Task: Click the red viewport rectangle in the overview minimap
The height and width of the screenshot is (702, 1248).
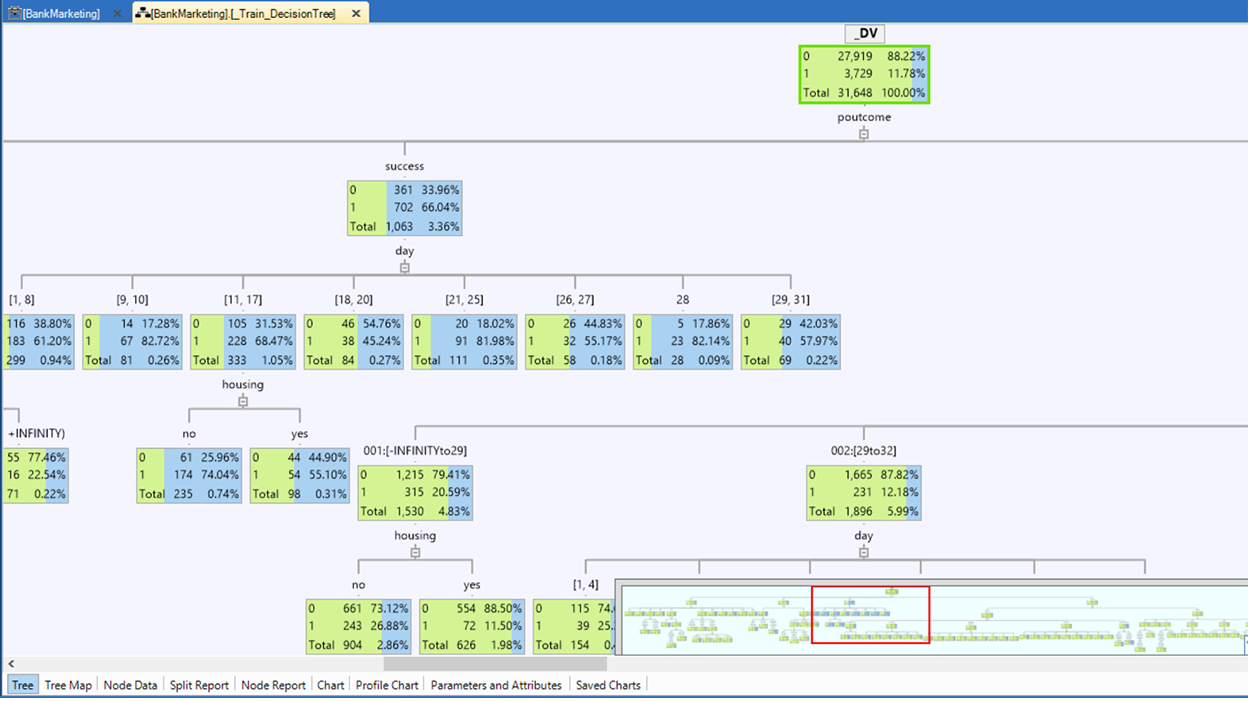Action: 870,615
=======
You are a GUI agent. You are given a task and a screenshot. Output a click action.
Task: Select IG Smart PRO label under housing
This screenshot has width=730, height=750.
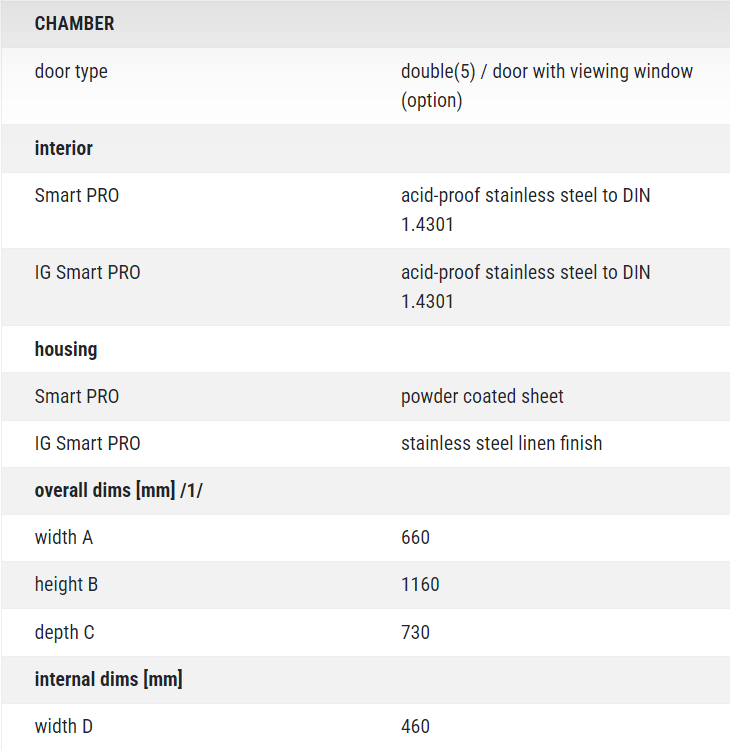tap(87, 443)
=======
:: What you will do ::
Rewrite the items from the line with "Task: Click the" up to and including the line with "Action: 870,615", substituting "viewport frame" for "viewport rectangle" and changing nothing else. Leave the pictures out of your answer.

:: Written reply ::
Task: Click the red viewport frame in the overview minimap
The height and width of the screenshot is (702, 1248).
Action: 870,615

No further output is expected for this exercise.